══ DATA UNDER STUDY ══

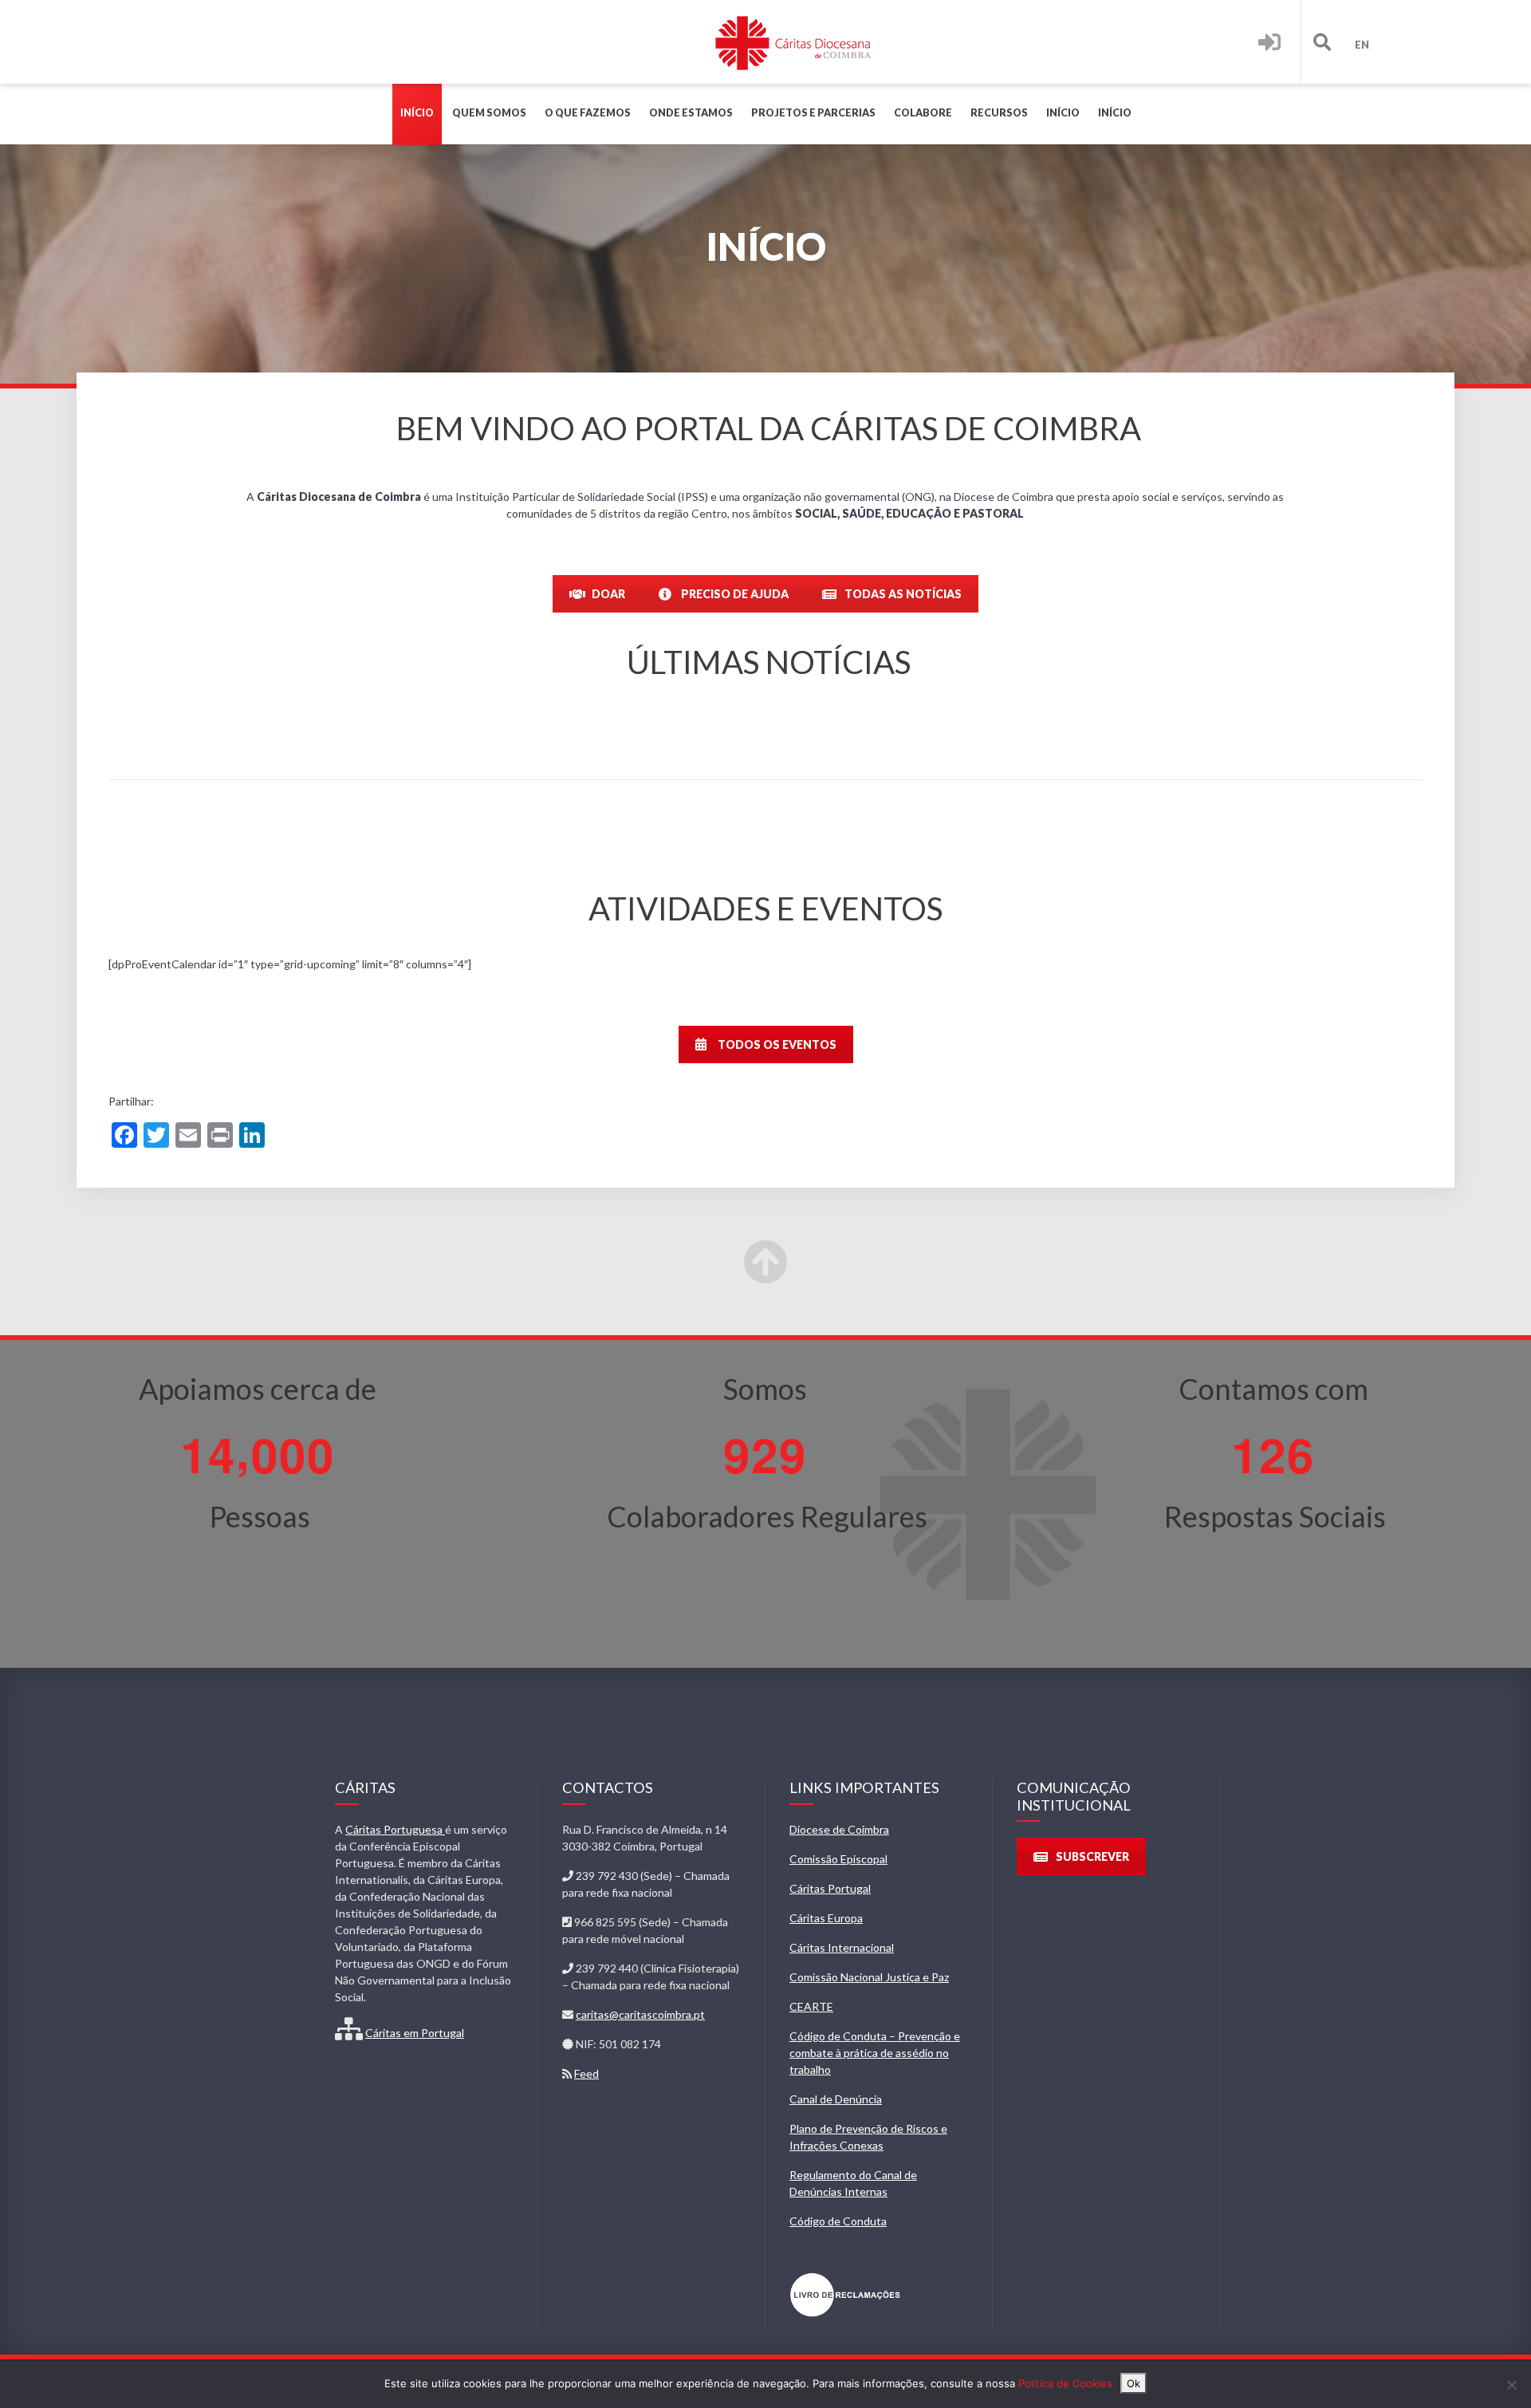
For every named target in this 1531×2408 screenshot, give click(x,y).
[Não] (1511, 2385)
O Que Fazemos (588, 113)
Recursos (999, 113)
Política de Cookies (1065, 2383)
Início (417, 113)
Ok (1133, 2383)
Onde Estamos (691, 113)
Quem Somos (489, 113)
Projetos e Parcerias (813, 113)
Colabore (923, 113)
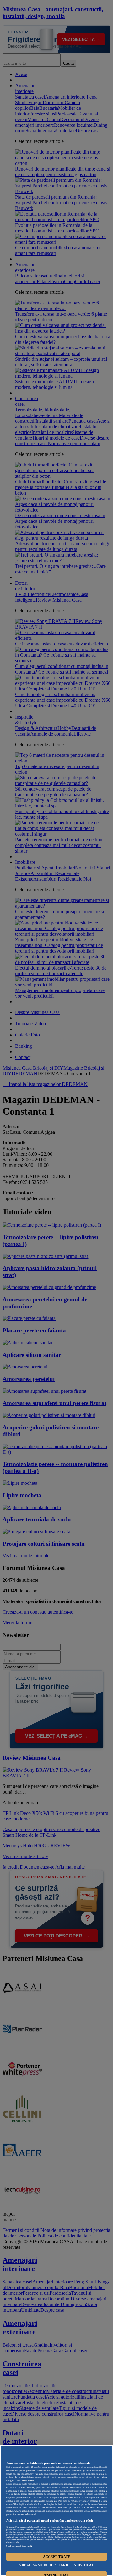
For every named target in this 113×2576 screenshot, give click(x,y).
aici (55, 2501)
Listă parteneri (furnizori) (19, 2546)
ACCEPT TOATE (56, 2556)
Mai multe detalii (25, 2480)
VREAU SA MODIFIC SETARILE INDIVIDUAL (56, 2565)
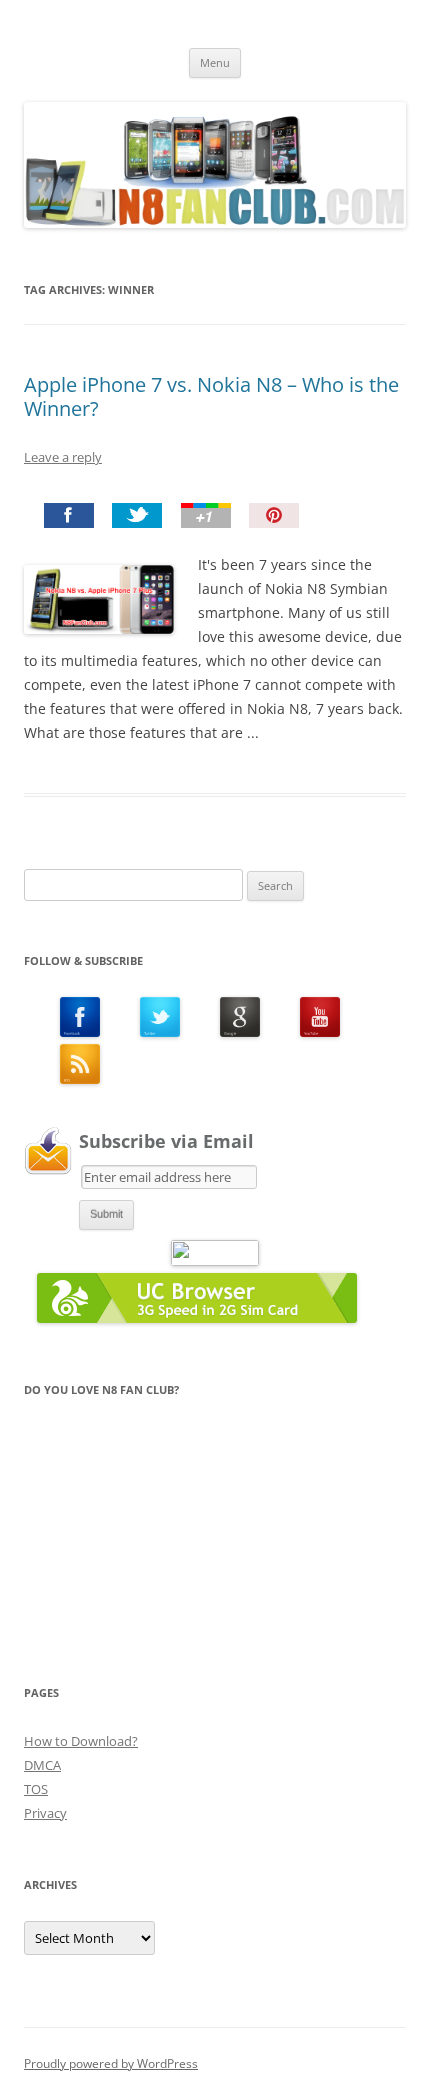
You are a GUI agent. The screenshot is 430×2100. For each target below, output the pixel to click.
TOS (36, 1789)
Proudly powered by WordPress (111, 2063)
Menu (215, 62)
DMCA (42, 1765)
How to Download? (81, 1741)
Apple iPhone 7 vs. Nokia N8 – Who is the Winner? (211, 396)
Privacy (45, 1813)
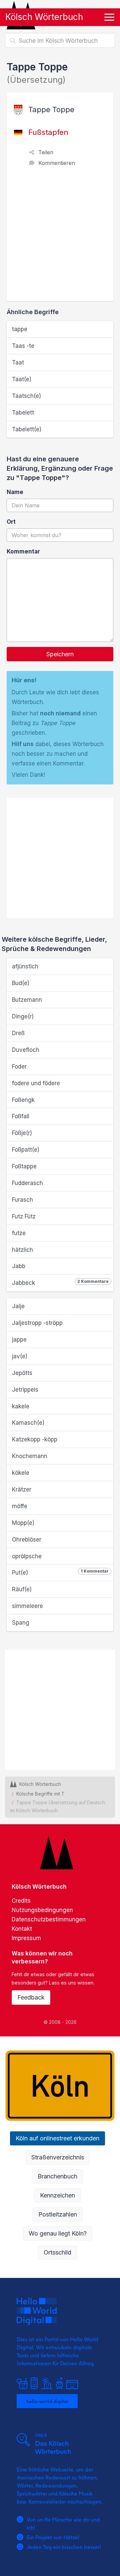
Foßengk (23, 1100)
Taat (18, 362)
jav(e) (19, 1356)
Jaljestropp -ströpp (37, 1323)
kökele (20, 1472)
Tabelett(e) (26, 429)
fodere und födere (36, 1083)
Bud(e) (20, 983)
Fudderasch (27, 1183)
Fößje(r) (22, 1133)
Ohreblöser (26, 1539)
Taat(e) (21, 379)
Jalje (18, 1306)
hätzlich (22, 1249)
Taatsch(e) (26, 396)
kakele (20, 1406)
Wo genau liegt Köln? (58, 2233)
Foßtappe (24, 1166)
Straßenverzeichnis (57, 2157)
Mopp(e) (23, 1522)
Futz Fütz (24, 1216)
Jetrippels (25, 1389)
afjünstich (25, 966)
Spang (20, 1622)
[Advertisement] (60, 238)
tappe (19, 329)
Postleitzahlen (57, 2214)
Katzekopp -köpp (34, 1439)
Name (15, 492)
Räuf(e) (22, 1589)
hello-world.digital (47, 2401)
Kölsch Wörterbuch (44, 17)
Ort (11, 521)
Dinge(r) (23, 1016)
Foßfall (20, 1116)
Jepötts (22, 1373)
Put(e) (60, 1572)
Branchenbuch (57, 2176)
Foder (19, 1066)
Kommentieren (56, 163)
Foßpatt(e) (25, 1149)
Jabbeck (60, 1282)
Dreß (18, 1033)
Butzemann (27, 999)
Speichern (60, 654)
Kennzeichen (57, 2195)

═══

- WORK ITEM
Return every entry above word for word, leaving pictures out.

- RESULT OF THE EXERCISE
For every named target in this 1531×2408 screenshot, give click(x,y).
[Não] (1511, 2385)
O Que Fazemos (588, 113)
Recursos (999, 113)
Política de Cookies (1065, 2383)
Início (417, 113)
Ok (1133, 2383)
Onde Estamos (691, 113)
Quem Somos (489, 113)
Projetos e Parcerias (813, 113)
Colabore (923, 113)
For every named target in this 113×2576 screenshot, give click(x,y).
aici (55, 2501)
Listă parteneri (furnizori) (19, 2546)
ACCEPT TOATE (56, 2556)
Mai multe detalii (25, 2480)
VREAU SA MODIFIC SETARILE INDIVIDUAL (56, 2565)
You are a GUI agent. The screenshot is 430×2100. For each target below, output the pixel to click.
TOS (36, 1789)
Proudly powered by WordPress (111, 2063)
Menu (215, 62)
DMCA (42, 1765)
How to Download? (81, 1741)
Apple iPhone 7 vs. Nokia N8 – Who is the Winner? (211, 396)
Privacy (45, 1813)
Foßengk (23, 1100)
Taat (18, 362)
jav(e) (19, 1356)
Jaljestropp -ströpp (37, 1323)
kökele (20, 1472)
Tabelett(e) (26, 429)
fodere und födere (36, 1083)
Bud(e) (20, 983)
Fudderasch (27, 1183)
Fößje(r) (22, 1133)
Ohreblöser (26, 1539)
Taat(e) (21, 379)
Jalje (18, 1306)
hätzlich (22, 1249)
Taatsch(e) (26, 396)
kakele (20, 1406)
Wo genau liegt Köln? (58, 2233)
Foßtappe (24, 1166)
Straßenverzeichnis (57, 2157)
Mopp(e) (23, 1522)
Futz Fütz (24, 1216)
Jetrippels (25, 1389)
afjünstich (25, 966)
Spang (20, 1622)
[Advertisement] (60, 238)
tappe (19, 329)
Postleitzahlen (57, 2214)
Katzekopp -köpp (34, 1439)
Name (15, 492)
Räuf(e) (22, 1589)
hello-world.digital (47, 2401)
Kölsch Wörterbuch (44, 17)
Ort (11, 521)
Dinge(r) (23, 1016)
Foßfall (20, 1116)
Jepötts (22, 1373)
Put(e) (60, 1572)
Branchenbuch (57, 2176)
Foder (19, 1066)
Kommentieren (56, 163)
Foßpatt(e) (25, 1149)
Jabbeck (60, 1282)
Dreß (18, 1033)
Butzemann (27, 999)
Speichern (60, 654)
Kennzeichen (57, 2195)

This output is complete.